In scena al Teatro Massimo l’opera di Verdi con la regìa di Henning Brockhaus
di Monika Prusak
CIPRO SEMBRA ECHEGGIARE IL CARNEVALE VENEZIANO, quando Otello ritorna vincitore dalla battaglia, ma non c’è allegria in questo luogo reso indefinito e buio dal regista Henning Brockhaus insieme allo scenografo Nicola Rubertelli. Così l’Otello “palermitano” si tinge di atmosfere lugubri sin dalle prime scene, rendendo impossibile ogni tentativo di tenerezza sentimentale tra Otello e Desdemona. Le luci (Alessandro Carletti) riescono a far risplendere le tinte spente dei costumi di Patricia Toffolutti, indossate dagli attori mascherati sempre in movimento, la cui presenza – che ricorda il Feuersnot di Richard Strauss da poco rappresentato – risulta spesso eccessiva. La tempesta shakespeariana viene percepita più come un evento interiore che atmosferico: senza l’effetto visivo della realizzazione scenica, la musica di Verdi esplode con doppia forza, mostrando lo stato d’animo e il temperamento del protagonista. Il mondo interiore di Otello scorre nelle pagine musicali di Verdi e la direzione di Renato Palumbo riesce a comunicarlo in maniera chiara e convincente: l’animo turbato si placherà solo dopo le drammatiche esplosioni di ira e quindi dopo la morte.

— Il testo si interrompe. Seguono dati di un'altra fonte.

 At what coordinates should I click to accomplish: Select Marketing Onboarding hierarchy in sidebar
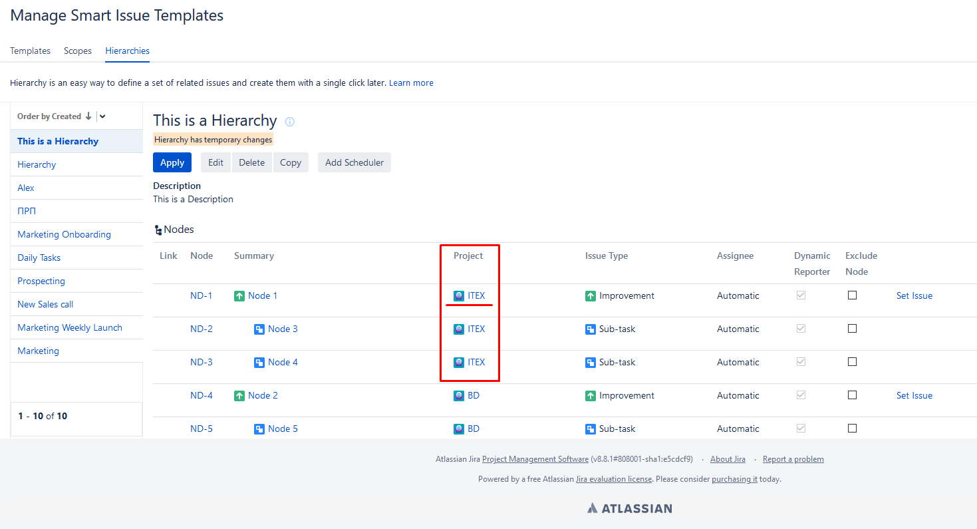click(x=64, y=234)
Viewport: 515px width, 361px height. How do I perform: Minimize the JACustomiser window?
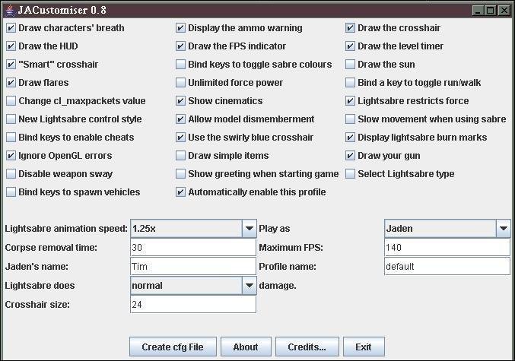click(x=477, y=11)
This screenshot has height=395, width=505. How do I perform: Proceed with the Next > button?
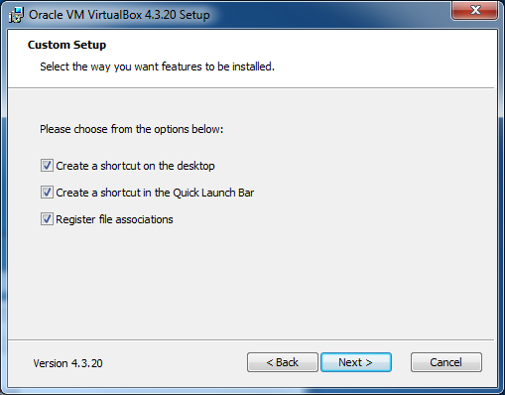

Questa edizione di Otello gode di un cast interessante per quanto riguarda la vocalità e la recitazione, entrambe qualità essenziali per una buona riuscita della complessa partitura in cui grandi melodie lasciano il posto a una sorta di «prosa musicale». La voce, soprattutto quella del protagonista, è spesso chiamata a “declamare” ed è uno dei pregi di Gustavo Porta, un Otello vincitore, perso di fronte a un problema di natura sentimentale. I numerosi portamenti rendono il canto poco puntuale, mentre la presenza scenica e l’uso estremo della voce disegnano un capo spietato e possente, ma anche inquieto e destinato a una fine tragica. Nonostante la negazione della purezza di Desdemona da parte di Brockhaus, sin dall’inizio sembra evidente il legame della protagonista con la Madonna. Già nelle prime scene la donna appare vestita di bianco come parte vivente di un quadro sacro e viene simbolicamente spogliata della veste “pura” da Jago. Sarà Jago a rompere una statua della Madonna all’inizio del secondo atto, a conferma del piano diabolico volto a distruggere sia la protagonista che il Moro, suo odiato capo.
La creazione di Julianna Di Giacomo in Desdemona è commovente e vera. La cantante affronta il ruolo con voce equilibrata e calda, che anche nei momenti di maggiore impegno riesce a coinvolgere per consistenza e pacatezza. Il terzo protagonista, Jago, è quello più elegante e apprezzabile dal punto di vista vocale: Giovanni Meoni non ha paura di usare differenti livelli dinamici, con un piano eccellente, che rende la sua interpretazione intrigante nei momenti di maggiore tensione. Risultano ben costruite le scene tra Jago e Otello, che da un lato sottolineano la genialità drammaturgica del duo Verdi-Boito, dall’altro provano l’affiatamento tra gli artisti e il direttore. Tra i personaggi secondari non passano inosservati Montano di Maurizio Lo Piccolo ed Emilia di Anna Malavasi. È buona la resa generale del Coro, anche se non è sempre comprensibile; applausi vanno all’Orchestra del Massimo, che non perde la giusta tensione fra la quiete e la tempesta, esaltando la dolcezza di Desdemona in netto contrasto con il resto dei personaggi.